労作である。
撮影監督木村大作はじめての本編監督作品。映画作品としては、うまいとはいいにくい。演出はぎこちない。脚本は、寡黙であったり、妙に説明的であったりと、局面ごとにモザイク状だ。クライマックスは拍子抜けするほどあっけない。ラストは原作からかなり単純な方向で改変され、えらく凡庸でステレオタイプな終わり方をむかえる(この点は後述する)。全体に渋く抑え気味の役者陣にあって、宮崎あおいのでてくるシークエンスだけが異様である。
画面はさすがにうつくしい。しかし、たとえばロングでさらに引きながら上にティルトアップして遠方の山々まで映し込むというショットが複数回みうけられることでわかるように、局所において顕在する細かいこだわりが、全体としてみるときにバランスを逸しがちで危なっかしく映る。
けれども、それでもこの作品にはある独特の存在感がある。それは気概や迫力によってもたらされるものだと考えることができる。それらはどこから来たのかといえば、おそらくは原作と山ないし登山にたいする敬意であろう。

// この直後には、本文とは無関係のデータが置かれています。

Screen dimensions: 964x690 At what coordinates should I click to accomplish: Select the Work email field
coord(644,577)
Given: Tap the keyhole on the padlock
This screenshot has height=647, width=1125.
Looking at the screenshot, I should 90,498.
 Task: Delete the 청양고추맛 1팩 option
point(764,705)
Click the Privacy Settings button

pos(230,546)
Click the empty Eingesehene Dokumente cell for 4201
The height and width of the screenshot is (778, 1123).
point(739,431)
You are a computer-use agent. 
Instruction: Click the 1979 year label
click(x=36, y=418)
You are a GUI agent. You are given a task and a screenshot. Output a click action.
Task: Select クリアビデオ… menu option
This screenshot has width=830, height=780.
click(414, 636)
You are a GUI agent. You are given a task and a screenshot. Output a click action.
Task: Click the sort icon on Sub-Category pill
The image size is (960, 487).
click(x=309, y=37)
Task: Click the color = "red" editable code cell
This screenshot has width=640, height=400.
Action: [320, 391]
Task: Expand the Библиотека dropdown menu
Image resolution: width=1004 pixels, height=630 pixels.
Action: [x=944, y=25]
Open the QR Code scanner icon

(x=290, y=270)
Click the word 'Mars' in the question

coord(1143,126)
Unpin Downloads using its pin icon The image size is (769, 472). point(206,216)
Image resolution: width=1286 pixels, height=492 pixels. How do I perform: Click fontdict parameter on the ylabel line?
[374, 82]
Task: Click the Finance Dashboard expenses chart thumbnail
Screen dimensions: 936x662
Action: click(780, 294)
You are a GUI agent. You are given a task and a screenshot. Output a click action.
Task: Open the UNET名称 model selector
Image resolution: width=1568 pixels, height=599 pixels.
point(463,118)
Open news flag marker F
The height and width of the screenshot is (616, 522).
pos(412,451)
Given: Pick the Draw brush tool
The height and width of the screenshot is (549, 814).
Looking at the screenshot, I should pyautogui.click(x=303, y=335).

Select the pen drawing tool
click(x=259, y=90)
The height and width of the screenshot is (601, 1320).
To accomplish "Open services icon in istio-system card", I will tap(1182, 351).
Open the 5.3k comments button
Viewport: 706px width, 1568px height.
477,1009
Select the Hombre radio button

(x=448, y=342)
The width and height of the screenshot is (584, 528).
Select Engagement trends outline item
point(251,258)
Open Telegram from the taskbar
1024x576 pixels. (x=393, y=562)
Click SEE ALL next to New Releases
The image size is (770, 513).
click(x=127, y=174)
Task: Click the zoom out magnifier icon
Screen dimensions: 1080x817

作品前半で感じられるぎこちなさは、後半の、劔岳周辺をえんえんと調査してまわる場面から徐々に薄れてゆく。そこには、何か特別な世界にたいし、拒絶されることをくりかえしながらも、少しずつうけいれられてゆくようすが淡々と描かれている。失敗もあれば、競争もある。齟齬や軋轢、誤解もあれば、不当な仕打ちをうけることもある。それでも黙々と山を歩き、資材を運び、みずからのしなければならないことに取り組む。その人間の営為が、かれらを包みこむ山々の圧倒的な存在感と重ねあわされてゆく。
そうした印象をいだくのには、ぼくも山登りをする者の端くれであることが少しは関係しているのかもしれない。たとえそうだとしても、それはこの作品の価値を損なうものではないだろう。
精確で精密な地図を作成することは、国民国家の成立と運営に必要不可欠である。陸地測量部の測量官たちひとりひとりは、当然のことながら必ずしもそのことについて自覚的だったわけではなく、陸軍や国家の思惑と、自己研鑽や自身の栄達といった個人としての欲望とのはざまであがきながら、測量術という技術に奉じるテクノクラートとして、地図作成を自己の使命に位置づけて、困難のオンパレードである職務に精魂を傾けただろう。
しかし、そうしたいかにも明治人的なジレンマを、この作品では最終的に「仲間」という言葉に象徴される水準で解消しようとする。それは一種の思考停止であり、非政治的であるからこそ政治的であるような、そういう種類の回収の仕方である。本作品最大の瑕疵はここにある。
トムラウシにて大量遭難事故発生の報に接する日に。